Only an exact copy of the entries, stripped of pictures, will serve as the answer.

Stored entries
'''
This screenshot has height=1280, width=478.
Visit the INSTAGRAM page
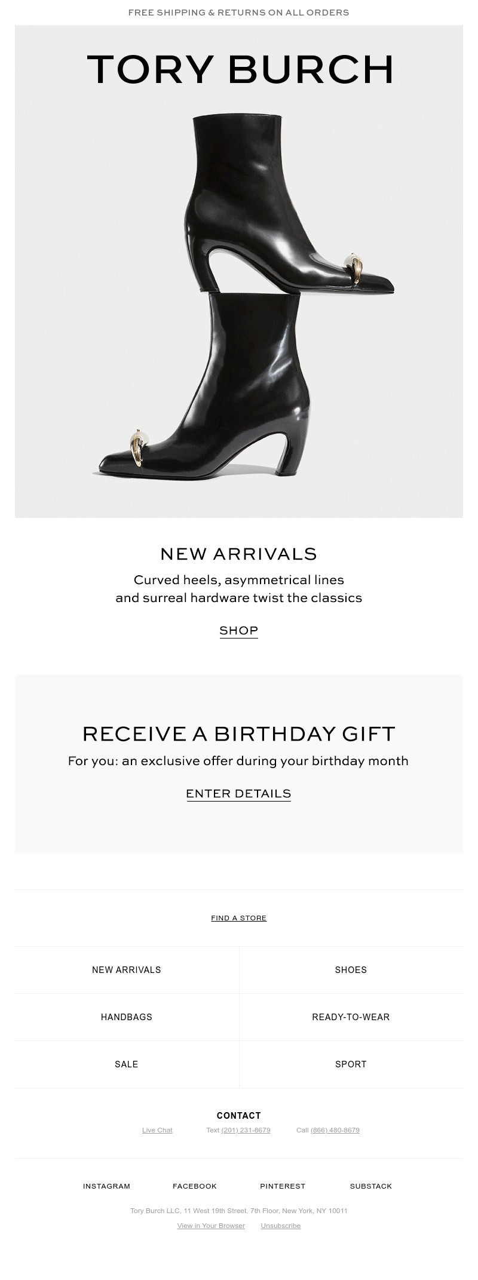(106, 1186)
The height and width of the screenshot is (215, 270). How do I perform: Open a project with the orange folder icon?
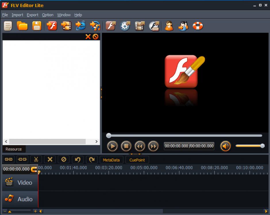click(22, 26)
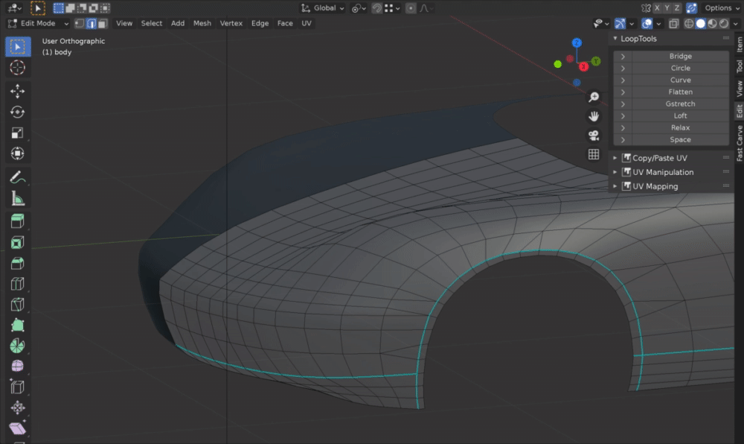The image size is (744, 444).
Task: Click the Zoom magnifier viewport icon
Action: [594, 97]
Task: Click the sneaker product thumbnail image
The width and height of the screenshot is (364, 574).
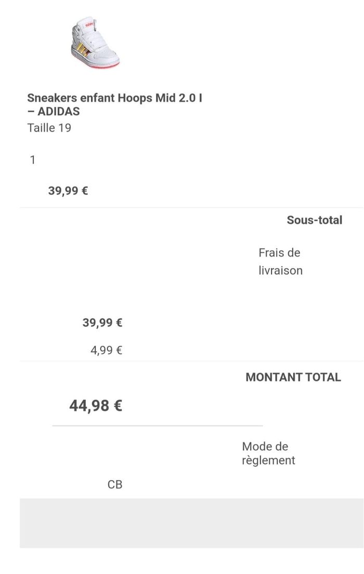Action: tap(95, 42)
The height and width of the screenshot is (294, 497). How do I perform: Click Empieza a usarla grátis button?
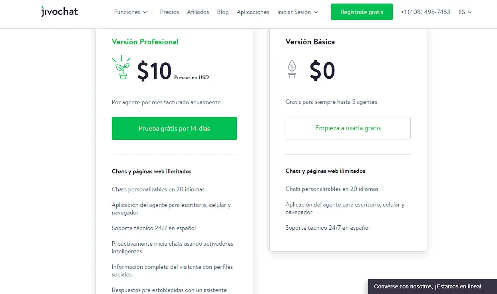(x=348, y=128)
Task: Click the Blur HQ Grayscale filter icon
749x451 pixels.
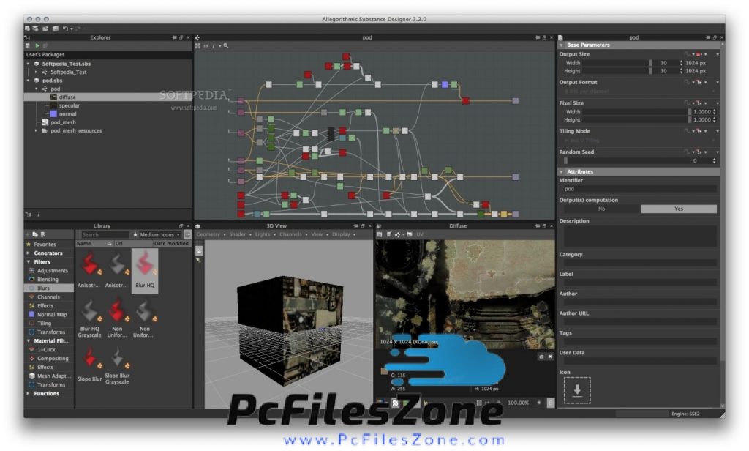Action: pos(89,311)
'''
== RESPONSE BOX ==
This screenshot has height=1280, width=478.
Visit the INSTAGRAM page
(106, 1186)
The height and width of the screenshot is (215, 270). How do I perform: Open a project with the orange folder icon?
click(22, 26)
The image size is (744, 444).
Task: Click the Zoom magnifier viewport icon
Action: [594, 97]
Task: Click the sneaker product thumbnail image
The width and height of the screenshot is (364, 574).
Action: tap(95, 42)
The height and width of the screenshot is (294, 497). How do I perform: Click Empieza a usarla grátis button?
(x=348, y=128)
Task: Click the Blur HQ Grayscale filter icon
749x451 pixels.
Action: pos(89,311)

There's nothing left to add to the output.